- **Text shown**:
'''
Multics MR12.6: Installation and location (Channel d.h000)
Load = 5.0 out of 90.0 units: users = 5, 12/01/15  1121.4 pdt Tue

To change the installation id, make sure you are logged in with sufficient privileges (such as an account in the SysAdmin project). Then use the ed_installation_parms prorgram like this:

ed_installation_parms >sc1>installation_parms

The system will respond with:

Hit QUIT and use "program_interrupt" to return this request loop.

Here, you can use the "p all" command to see all the parameters. Or the "p installation_id" to see the current setting of this installation parameter. You can change the value with the "c installation_id" command:

type c installation_id
Installation id     Gold Hill Multics
type w
type q
r 22:01 0.067 2

To check the value, do this:

type p installation_id
Installation id     Gold Hill Multics

Now, when you logout and log back in, you will be greeted with your new installation id:

Swenson.SysAdmin logged out 12/01/15  1301.7 pdt Tue
CPU usage 3 sec, memory usage 7.7 units, cost $1.76.
Multics has disconnected you
Multics is now listening to this line

Multics MR12.6: Gold Hill Multics (Channel d.h000)
Load = 5.0 out of 90.0 units: users = 5, 12/01/15  1301.7 pdt Tue

Can I add an alias for my Personid?

While historically, Multics Personids were either a user's last name, or more frequently, a combination of initials and last name, it was also possible to have an alias. An alias might be user's initials or something easier to type and all lower-case. With an alias, you can login with the shorter alias, rather than your possibly difficult-to-type Personid. Although not specifically tied to aliases, a common practice was to also get the alias as an added name on your home directory.
'''
- **Do this**: Reproduce the Multics text above word for word, between "Can I add an" and "your home directory.", inclusive.

- **Data section**:
'''
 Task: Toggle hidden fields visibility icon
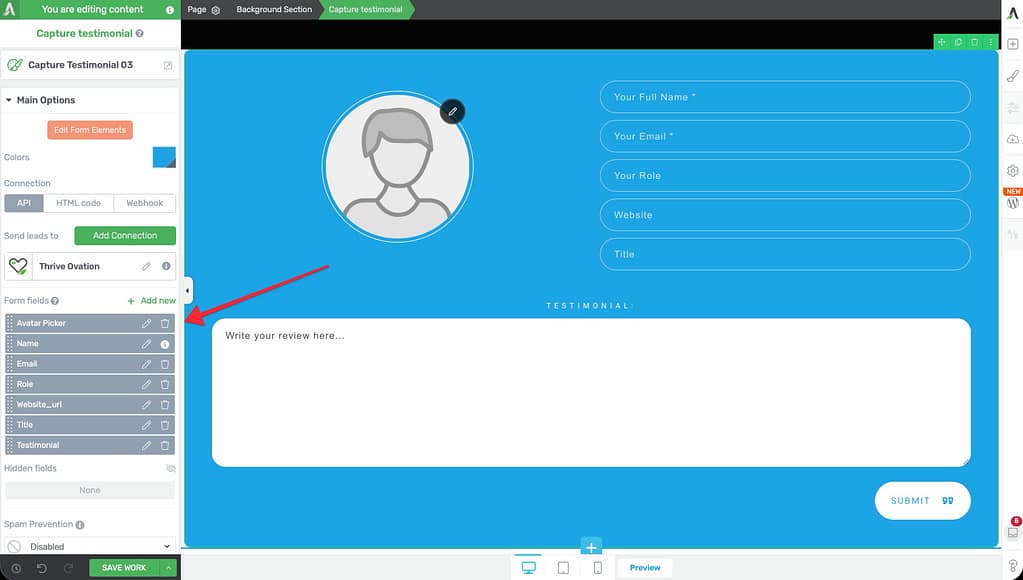(x=170, y=468)
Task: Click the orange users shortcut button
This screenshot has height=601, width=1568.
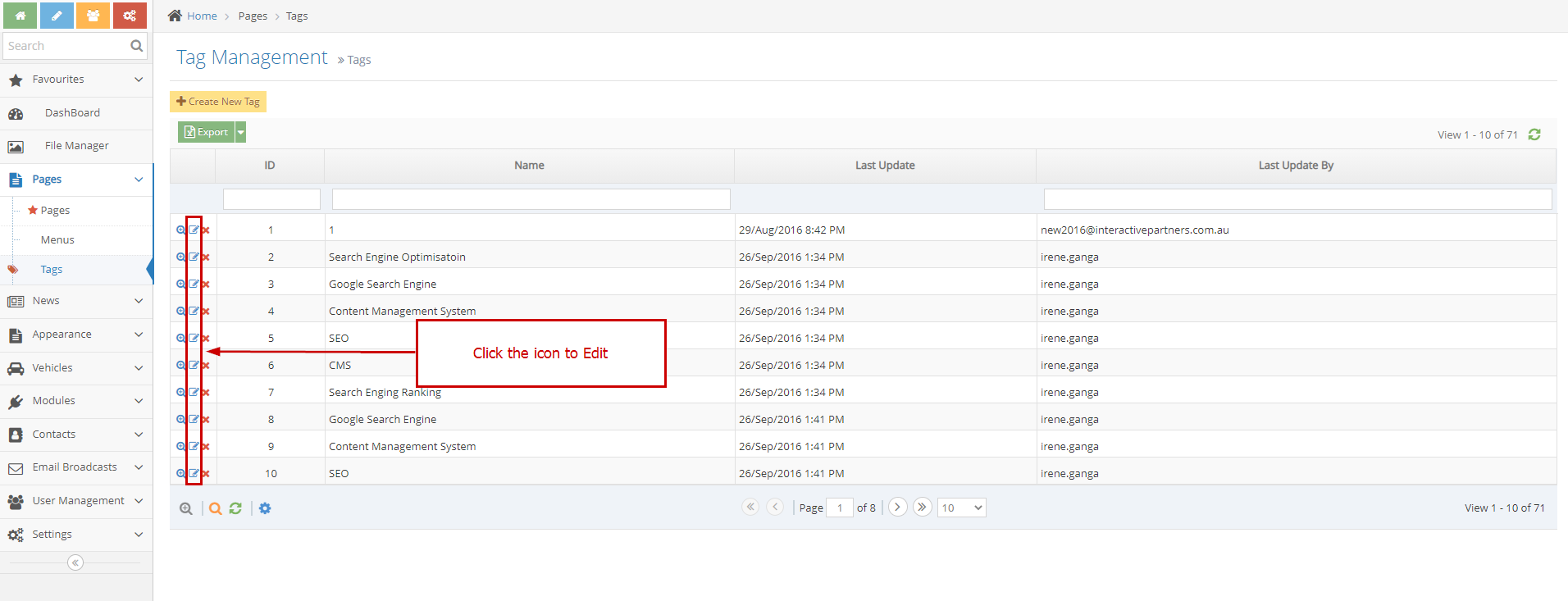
'''
- **Answer to this task**:
Can I add an alias for my Personid?

While historically, Multics Personids were either a user's last name, or more frequently, a combination of initials and last name, it was also possible to have an alias. An alias might be user's initials or something easier to type and all lower-case. With an alias, you can login with the shorter alias, rather than your possibly difficult-to-type Personid. Although not specifically tied to aliases, a common practice was to also get the alias as an added name on your home directory.